The 9th Circuit determined that several features of AMN's per-diem payment policies indicated that they functioned as compensation for hours worked. First, AMN's pro rata deductions from its weekly per-diem payments were not tied to whether employees remained away from home incurring expenses for AMN's benefit. Rather, the deductions connected the amount paid to the hours worked while still away from home, thereby, in the 9th Circuit's view, compensating employees for hours worked.
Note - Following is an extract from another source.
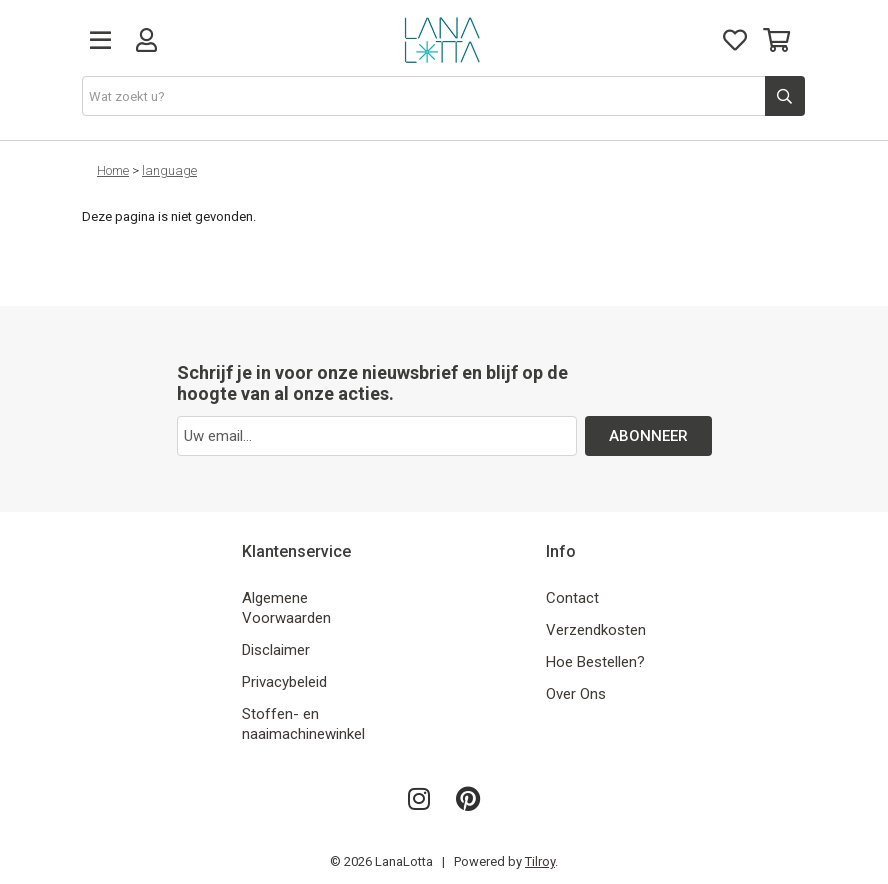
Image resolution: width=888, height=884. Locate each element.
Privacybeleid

Second, the traveling clinicians could offset missed or incomplete shifts with hours banked in longer weeks and thus received the maximum per-diem payment in weeks when working less than the minimum required hours. The 9th Circuit concluded that the only reason to consider banked hours in calculating a weekly per-diem payment was to compensate employees for total hours worked rather than reasonable expenses incurred on days spent away from home for work.
In addition, the 9th Circuit noted that AMN paid its local clinicians the same per diems it paid its traveling clinicians and treated the per diems for local clinicians as wages, not reimbursement for travel-related expenses. The 9th Circuit found AMN's explanation that providing per diems to local clinicians encouraged them to work the required hours applied equally to traveling clinicians and indicated that the per-diem payments compensated all clinicians, whether local or traveling, in the form of a bonus for good work attendance.
Based on its review of such factors, the 9th Circuit held that AMN had failed to demonstrate that its weekly per-diem payments were properly excluded from the FLSA's regular rate of pay when calculating overtime, and, as such, the traveling clinicians were owed additional wages for the overtime hours they worked.
Clarke v. AMN Services LLC, 9th Cir., No. 19-55784 (Feb. 8, 2021).
Professional Pointer: It is not unusual for employers in certain industries to provide employees with per-diem benefits. This case illustrates that if such benefits are not properly structured, they will be considered wages and thus must be included in the regular rate of hourly pay when calculating overtime amounts owed.
Kenneth J. Diamond is a shareholder with Winterbauer & Diamond PLLC, the Worklaw® Network member firm in Seattle.